Pennsylvanians don’t take kindly to neighbors that seek to squelch our First Amendment rights. So it doesn’t surprise me that residents of Squirrel Hill, a desirable, historic neighborhood in Pittsburgh, took this story straight to their local news station.
Judging by their comments, not a single homeowner interviewed by the CBS affiliate would be interested in purchasing property in a homeowners association, where your neighbors can impose their preferences upon you, while restricting your personal rights and civil liberties.
Thankfully, HOAs in the state tend to be concentrated in a few counties with newer subdivisions (mostly suburban areas outside of Philadelphia, Pittsburgh, and Allentown), as well as resort and bedroom communities in the Pocono Mountains region (Monroe and Pike County). In Pennsylvania there are still plenty of non-HOA housing options, if you can avoid those counties and opt for older neighborhoods.
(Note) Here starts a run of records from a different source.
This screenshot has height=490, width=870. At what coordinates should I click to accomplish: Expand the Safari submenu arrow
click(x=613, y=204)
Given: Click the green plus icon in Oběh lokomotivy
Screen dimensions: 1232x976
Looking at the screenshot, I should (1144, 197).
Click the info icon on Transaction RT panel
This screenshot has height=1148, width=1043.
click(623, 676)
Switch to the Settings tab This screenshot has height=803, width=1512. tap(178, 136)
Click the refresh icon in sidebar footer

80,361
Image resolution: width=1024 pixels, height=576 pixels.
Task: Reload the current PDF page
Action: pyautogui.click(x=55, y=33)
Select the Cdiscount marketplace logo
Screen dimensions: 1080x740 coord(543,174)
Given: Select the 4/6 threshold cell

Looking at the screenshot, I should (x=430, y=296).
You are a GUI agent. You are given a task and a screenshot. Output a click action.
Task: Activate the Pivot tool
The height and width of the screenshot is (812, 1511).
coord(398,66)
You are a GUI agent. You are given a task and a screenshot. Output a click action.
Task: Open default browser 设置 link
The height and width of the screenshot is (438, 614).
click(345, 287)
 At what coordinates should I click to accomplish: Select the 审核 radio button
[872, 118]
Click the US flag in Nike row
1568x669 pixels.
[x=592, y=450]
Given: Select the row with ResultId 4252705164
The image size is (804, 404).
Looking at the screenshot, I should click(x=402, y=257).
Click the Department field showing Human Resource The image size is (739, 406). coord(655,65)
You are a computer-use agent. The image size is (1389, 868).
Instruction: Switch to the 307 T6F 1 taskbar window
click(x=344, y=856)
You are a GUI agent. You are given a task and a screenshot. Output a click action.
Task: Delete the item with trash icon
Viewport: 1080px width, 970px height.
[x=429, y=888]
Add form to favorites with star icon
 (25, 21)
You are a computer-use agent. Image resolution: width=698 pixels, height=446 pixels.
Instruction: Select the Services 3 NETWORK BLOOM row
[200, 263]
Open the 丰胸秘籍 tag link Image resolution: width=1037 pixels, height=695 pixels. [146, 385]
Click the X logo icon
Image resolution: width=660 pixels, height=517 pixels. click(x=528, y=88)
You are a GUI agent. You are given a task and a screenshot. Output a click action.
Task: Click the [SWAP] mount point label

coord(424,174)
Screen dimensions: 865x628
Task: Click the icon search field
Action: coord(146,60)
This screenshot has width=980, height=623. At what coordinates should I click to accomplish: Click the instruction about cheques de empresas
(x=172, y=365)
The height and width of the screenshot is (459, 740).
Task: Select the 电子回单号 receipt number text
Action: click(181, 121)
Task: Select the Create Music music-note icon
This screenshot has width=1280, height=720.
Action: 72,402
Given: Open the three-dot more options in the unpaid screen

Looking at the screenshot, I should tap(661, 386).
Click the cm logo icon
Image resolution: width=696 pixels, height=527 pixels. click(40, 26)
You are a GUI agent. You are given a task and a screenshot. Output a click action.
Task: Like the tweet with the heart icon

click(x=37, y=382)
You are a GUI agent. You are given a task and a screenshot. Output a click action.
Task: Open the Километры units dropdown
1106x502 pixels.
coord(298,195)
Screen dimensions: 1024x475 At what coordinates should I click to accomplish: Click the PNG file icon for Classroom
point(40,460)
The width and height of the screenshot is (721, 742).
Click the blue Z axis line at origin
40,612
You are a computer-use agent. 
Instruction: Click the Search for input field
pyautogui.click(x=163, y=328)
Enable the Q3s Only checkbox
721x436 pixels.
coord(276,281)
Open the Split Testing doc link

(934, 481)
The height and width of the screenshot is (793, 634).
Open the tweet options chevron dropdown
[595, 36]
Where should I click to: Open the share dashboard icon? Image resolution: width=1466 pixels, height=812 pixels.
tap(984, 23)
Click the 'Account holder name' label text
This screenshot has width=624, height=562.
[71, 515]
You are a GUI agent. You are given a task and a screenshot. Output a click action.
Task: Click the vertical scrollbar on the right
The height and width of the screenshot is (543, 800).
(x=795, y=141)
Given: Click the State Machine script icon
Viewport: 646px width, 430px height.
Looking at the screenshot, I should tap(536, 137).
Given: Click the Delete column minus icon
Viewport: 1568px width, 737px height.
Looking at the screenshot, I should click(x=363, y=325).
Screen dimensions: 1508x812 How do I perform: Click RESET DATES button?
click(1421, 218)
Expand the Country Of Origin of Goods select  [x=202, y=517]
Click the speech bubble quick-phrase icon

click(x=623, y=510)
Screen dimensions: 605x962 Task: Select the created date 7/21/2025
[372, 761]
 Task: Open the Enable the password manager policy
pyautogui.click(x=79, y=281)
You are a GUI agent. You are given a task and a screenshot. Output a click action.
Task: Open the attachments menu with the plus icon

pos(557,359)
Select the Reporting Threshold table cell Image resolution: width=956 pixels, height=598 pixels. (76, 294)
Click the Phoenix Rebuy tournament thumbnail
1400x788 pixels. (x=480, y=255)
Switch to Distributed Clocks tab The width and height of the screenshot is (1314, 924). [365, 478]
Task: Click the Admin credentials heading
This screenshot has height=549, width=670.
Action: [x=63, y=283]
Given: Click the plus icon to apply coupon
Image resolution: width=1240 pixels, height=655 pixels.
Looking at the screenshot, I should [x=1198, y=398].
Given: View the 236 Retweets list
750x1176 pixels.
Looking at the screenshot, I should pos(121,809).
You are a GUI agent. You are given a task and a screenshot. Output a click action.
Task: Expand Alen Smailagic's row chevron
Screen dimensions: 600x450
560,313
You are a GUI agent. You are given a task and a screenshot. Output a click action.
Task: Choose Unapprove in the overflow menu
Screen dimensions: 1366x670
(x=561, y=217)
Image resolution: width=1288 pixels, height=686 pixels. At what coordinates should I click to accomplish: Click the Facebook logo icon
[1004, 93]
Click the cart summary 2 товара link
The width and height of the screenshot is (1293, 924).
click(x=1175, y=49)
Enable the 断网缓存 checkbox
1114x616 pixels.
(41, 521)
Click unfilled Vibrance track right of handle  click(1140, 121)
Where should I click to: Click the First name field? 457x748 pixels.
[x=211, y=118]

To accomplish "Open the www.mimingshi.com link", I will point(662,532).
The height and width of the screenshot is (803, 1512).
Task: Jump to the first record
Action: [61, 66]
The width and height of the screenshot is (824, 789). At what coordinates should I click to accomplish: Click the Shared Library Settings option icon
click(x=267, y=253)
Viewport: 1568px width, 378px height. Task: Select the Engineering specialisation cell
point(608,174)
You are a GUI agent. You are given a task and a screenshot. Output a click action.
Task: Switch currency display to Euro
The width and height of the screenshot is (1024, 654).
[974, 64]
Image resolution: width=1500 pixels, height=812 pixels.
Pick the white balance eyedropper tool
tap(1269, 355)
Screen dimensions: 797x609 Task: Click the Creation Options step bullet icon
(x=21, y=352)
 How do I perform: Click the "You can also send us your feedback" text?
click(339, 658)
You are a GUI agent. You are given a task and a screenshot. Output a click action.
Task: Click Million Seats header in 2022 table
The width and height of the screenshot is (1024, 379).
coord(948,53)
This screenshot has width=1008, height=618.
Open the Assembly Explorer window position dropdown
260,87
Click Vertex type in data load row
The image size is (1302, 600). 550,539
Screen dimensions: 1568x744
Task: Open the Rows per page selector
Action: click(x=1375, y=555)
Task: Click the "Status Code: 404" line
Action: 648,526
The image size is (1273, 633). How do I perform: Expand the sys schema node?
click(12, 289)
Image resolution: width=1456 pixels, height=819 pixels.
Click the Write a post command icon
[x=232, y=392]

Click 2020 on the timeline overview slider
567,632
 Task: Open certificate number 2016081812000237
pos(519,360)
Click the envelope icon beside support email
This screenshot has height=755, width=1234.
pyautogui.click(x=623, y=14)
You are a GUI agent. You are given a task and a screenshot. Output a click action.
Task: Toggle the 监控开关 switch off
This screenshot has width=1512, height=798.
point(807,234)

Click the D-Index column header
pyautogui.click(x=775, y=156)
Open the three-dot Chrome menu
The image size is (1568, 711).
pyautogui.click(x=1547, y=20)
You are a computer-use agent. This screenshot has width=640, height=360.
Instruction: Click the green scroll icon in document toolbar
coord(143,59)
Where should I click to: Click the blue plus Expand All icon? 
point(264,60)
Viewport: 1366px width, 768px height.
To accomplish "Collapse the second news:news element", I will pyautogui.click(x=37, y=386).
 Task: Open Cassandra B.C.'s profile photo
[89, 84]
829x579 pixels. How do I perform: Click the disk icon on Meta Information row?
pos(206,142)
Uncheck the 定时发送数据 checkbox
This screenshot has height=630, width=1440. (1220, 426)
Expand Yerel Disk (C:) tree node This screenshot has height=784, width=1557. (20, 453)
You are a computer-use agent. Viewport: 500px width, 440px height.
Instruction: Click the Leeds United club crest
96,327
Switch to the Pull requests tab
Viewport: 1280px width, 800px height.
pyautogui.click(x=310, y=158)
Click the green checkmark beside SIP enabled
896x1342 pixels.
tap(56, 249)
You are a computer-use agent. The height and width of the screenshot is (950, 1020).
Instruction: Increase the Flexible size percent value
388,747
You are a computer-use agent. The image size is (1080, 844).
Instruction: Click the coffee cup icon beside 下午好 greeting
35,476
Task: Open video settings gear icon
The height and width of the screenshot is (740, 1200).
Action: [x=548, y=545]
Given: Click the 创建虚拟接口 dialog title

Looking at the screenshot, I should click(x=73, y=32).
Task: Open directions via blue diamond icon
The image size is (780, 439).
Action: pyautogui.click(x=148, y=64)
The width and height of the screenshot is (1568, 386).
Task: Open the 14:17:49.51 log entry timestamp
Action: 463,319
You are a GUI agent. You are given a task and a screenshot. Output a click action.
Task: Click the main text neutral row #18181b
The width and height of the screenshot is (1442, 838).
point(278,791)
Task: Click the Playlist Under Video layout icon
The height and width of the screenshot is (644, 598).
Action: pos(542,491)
But a word of caution to my fellow Pennsylvanians: don’t allow the Keystone State to become like many states in the South and West (think Florida, California, Arizona, Northern Virginia, and Texas), where nearly all housing on the market is burdened with some kind of mandatory association. If we allow local land and residential planners to approve construction of nothing but planned communities and condominium associations as part of city redevelopment, in a generation, our children and grandchildren will be left with no free neighborhoods where their First Amendment rights will be valued and upheld.
In the home state of “Virtue, Liberty, and Independence,” we can’t let that happen.